A few noteworthy points. First, this is a 400/600 level course, meant for CSEE seniors and graduate students. This course will assume that you are largely familiar with most of these topics: It is your responsibility to catch up, in any case. In class, I will assume that all students have the requisite background. Second, this is a course in the "systems" area. That means that hands on work is almost as important as theoretical knowledge, and projects will account for almost 60% of your grade. Expect to be putting in significant effort! I will expect you to follow good programming practices (commenting, headers, version control, makefiles, etc. etc.) that you have learnt in previous classes.

We will use the World Wide Web as a convenient tool for distributing course material and presenting other information. The URL for the class web server is http://www.cs.umbc.edu/~ajoshi/courses/cmsc491w/. A class newsgroup will also be created.

Homeworks will be mostly in the form of readings. Projects will be interdisciplinary in nature, be done is a group, and be somewhat tailored to each group based on their prior background and training. Quizzes may be given if needed to ``encourage'' students to read the assigned material. A midterm exam is planned, a final exam will likely not be given.
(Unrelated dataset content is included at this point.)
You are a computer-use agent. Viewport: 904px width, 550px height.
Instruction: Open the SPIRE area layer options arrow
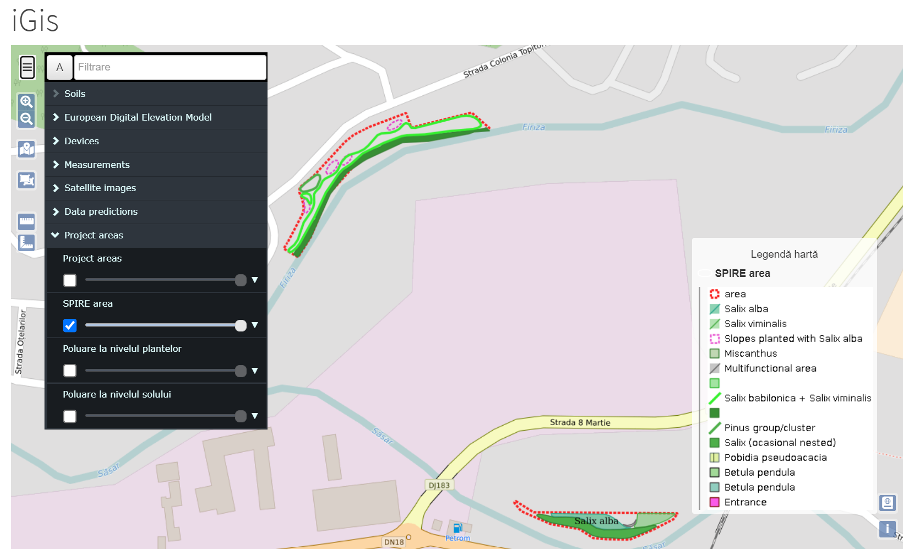255,325
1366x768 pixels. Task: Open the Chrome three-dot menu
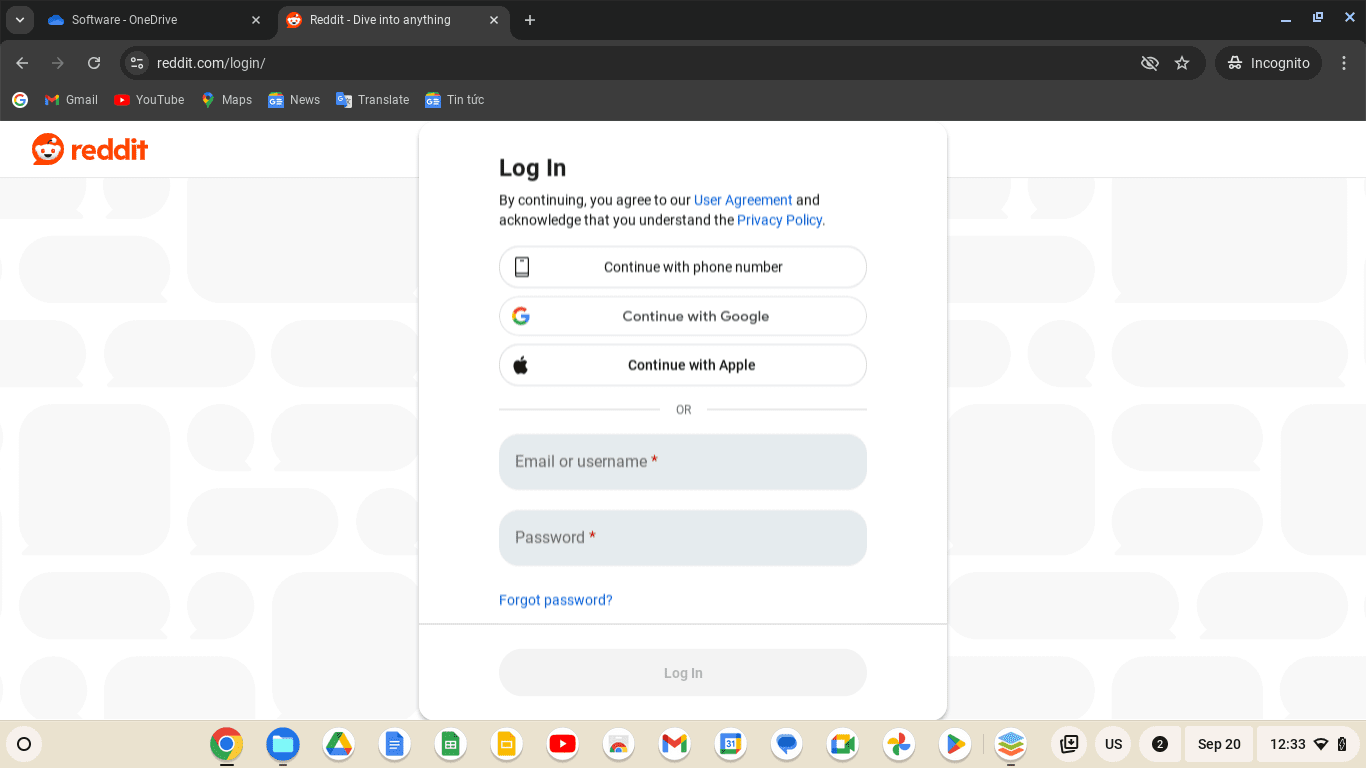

The Important Stuff (i.e. grades)

Given the format of this course, attendance and class discussion are essential for the learning process. While I cannot require attendance, your regular attendance will be needed in order to participate in class and in order to take the (unannounced) quizzes. I will not give any makeups for these quizzes. Course grades will be a function of your performance in the projects, paper presentations, quizzes, and exams, as well as of your participation in class. The grades will be based on a curve. A tentative breakdown of grades, likely to change as we go along is

Academic Dishonesty

As you have probably been told umpteen times by now, violating this policy is a strict no-no! If we catch anyone cheating, we
will take the maximum action possible against them, including reporting the matter to the appropriate university authorities. Please cooperate by doing your own work and not seeking inappropriate help from your classmates. You may, of course, discuss homeworks and assignments amongst yourselves, as long as that discussion does not lead to a exchange of solutions.

ADA Compliance

We recognize that some of you may have disabilities that require special attention from the instruction staff. Please make us aware of them at your earliest so that UMBC can make suitable arrangements.